The Journal of Arthroplasty, Volume 31, Issue 8, 1773 - 1778

Metal-on-Metal Total Hip Arthroplasty at Five to Twelve Years Follow-Up: A Concise Follow-Up of a Previous Report

Greiner, Justin J. et al.


Concern has arisen regarding potential complications with modular metal-on-metal (MoM) acetabular components in total hip arthroplasty. The purpose of this study was to analyze longitudinally the longer term results of a previously reported cohort of patients utilizing a cementless modular acetabular component with a MoM bearing.

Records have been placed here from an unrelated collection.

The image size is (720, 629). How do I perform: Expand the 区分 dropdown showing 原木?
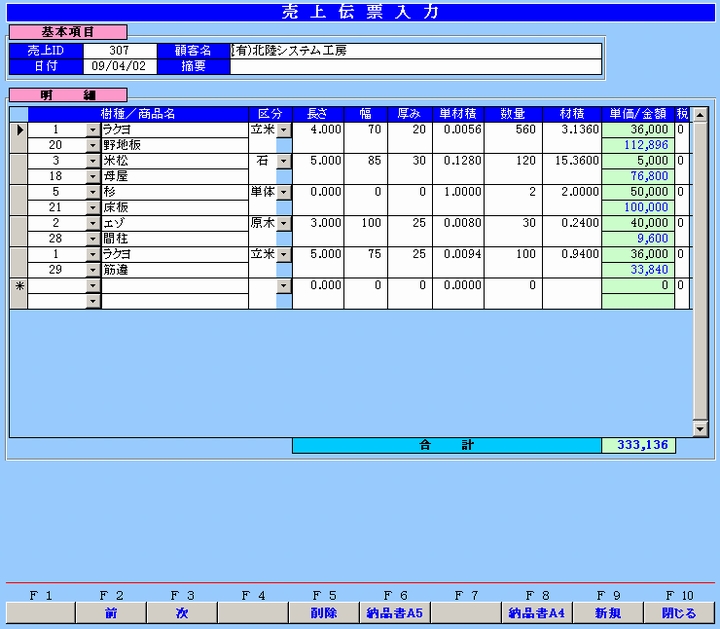point(283,223)
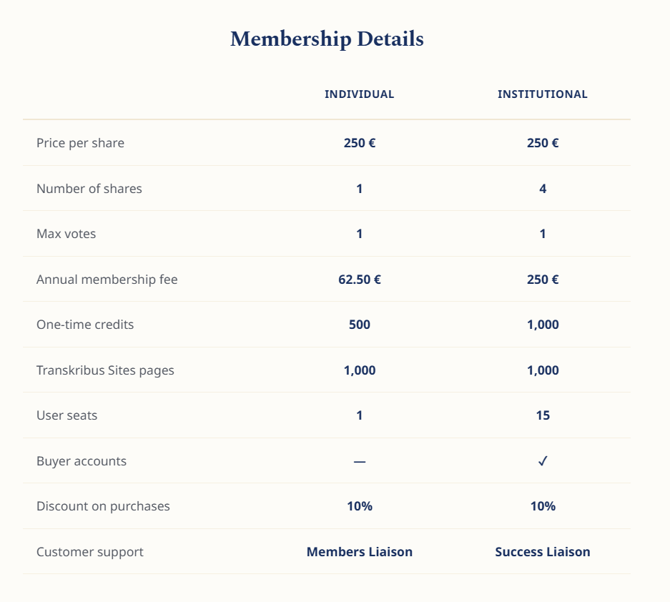Click the Buyer accounts row label
The width and height of the screenshot is (670, 602).
[x=81, y=461]
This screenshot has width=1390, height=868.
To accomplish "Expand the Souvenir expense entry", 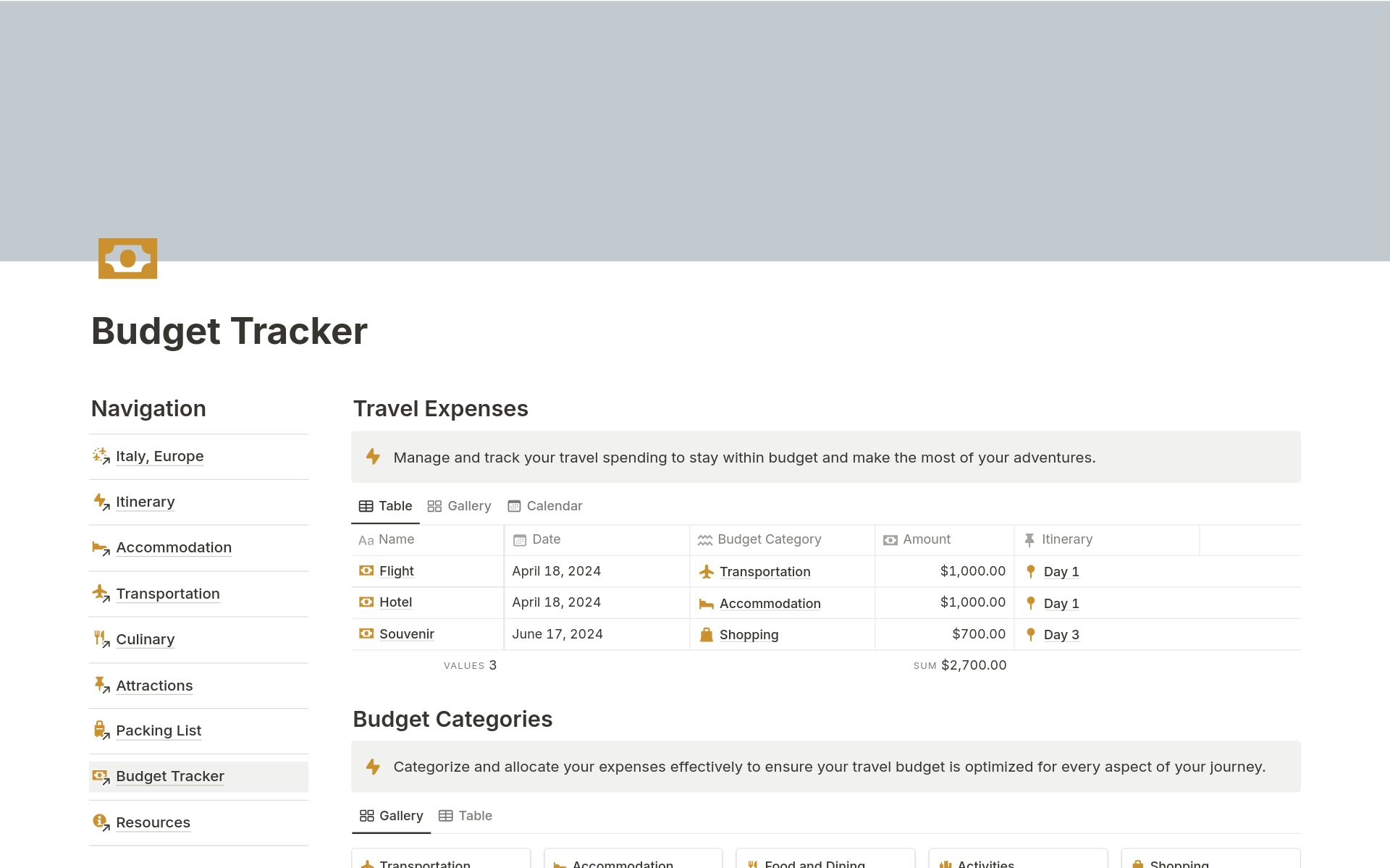I will (407, 633).
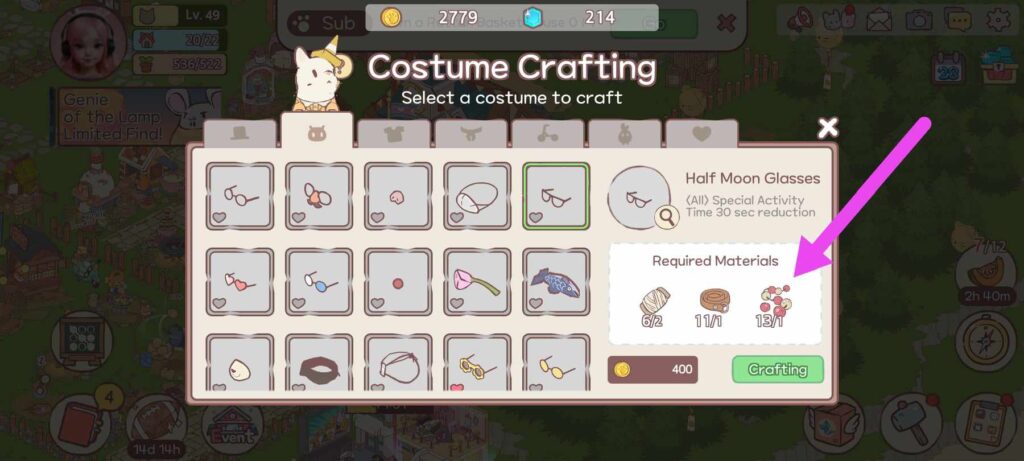
Task: Select the scooter vehicle tab
Action: [547, 133]
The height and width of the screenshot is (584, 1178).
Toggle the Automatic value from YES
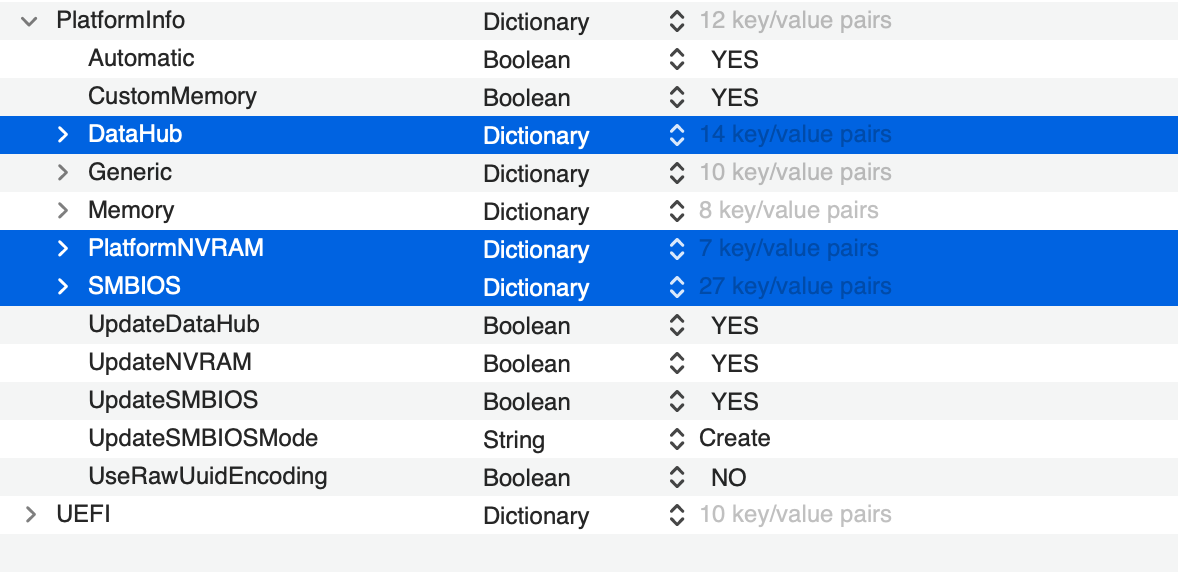[733, 59]
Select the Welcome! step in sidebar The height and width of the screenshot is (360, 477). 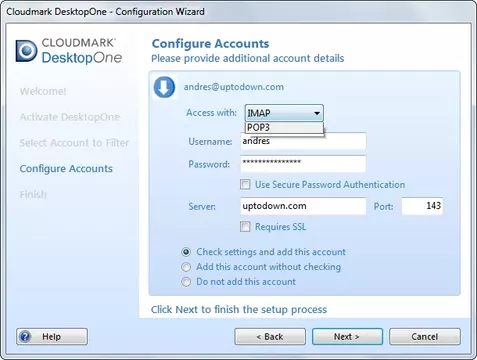click(43, 91)
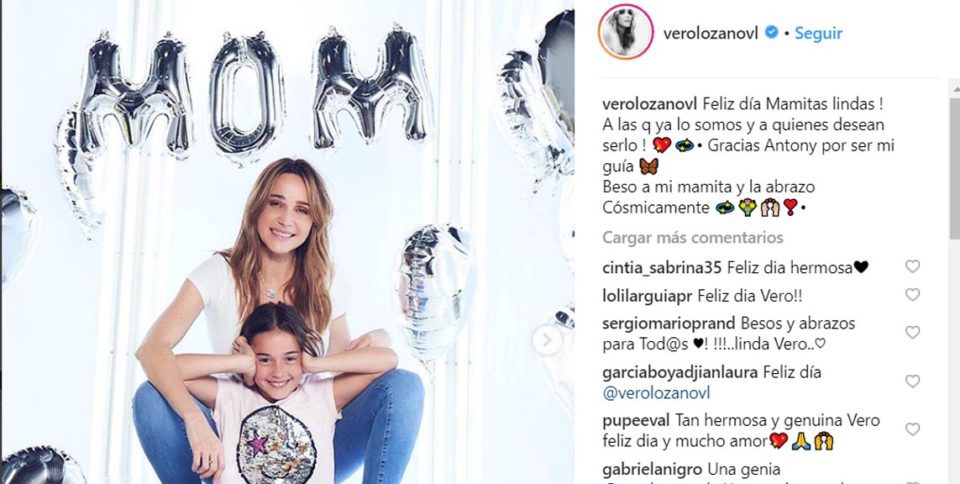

One hundred sixty-nine consecutive but selected total hip arthroplasties were performed in 148 patients at 2 institutions using a modular acetabular MoM component. One hundred thirty-nine patients (158 hips) were living at minimum 5 years, 1 patient (1 hip) was lost to follow-up and 8 patients (10 hips) were deceased. Patients were evaluated clinically in terms of revision as well as radiographically. Additional testing (metal ion levels, advanced imaging) was performed when concerns for adverse local tissue reaction (ALTR) arose.


There were 6 (3.8%) additional hips revised since the prior report for a total of 7 hips (4.4%) revised at 5-12 year follow-up. All newly revised hips (3.8%) demonstrated ALTR. There were 7 (4.7%) additional cases of radiographically detected acetabular osteolysis and 7 (4.7%) cases of femoral osteolysis.


Longitudinal evaluation of a modular MoM bearing surface acetabular component demonstrated increased rates of ALTR and osteolysis at longer duration follow-up. Although greater than 95% of hips in this study performed well at 5-12 years, when comparing the results to metal-on-polyethylene bearings using the same acetabular component, the results were inferior. Longitudinal surveillance is warranted with this design and this bearing surface couple as cases of ALTR and osteolysis increased with longer follow-up.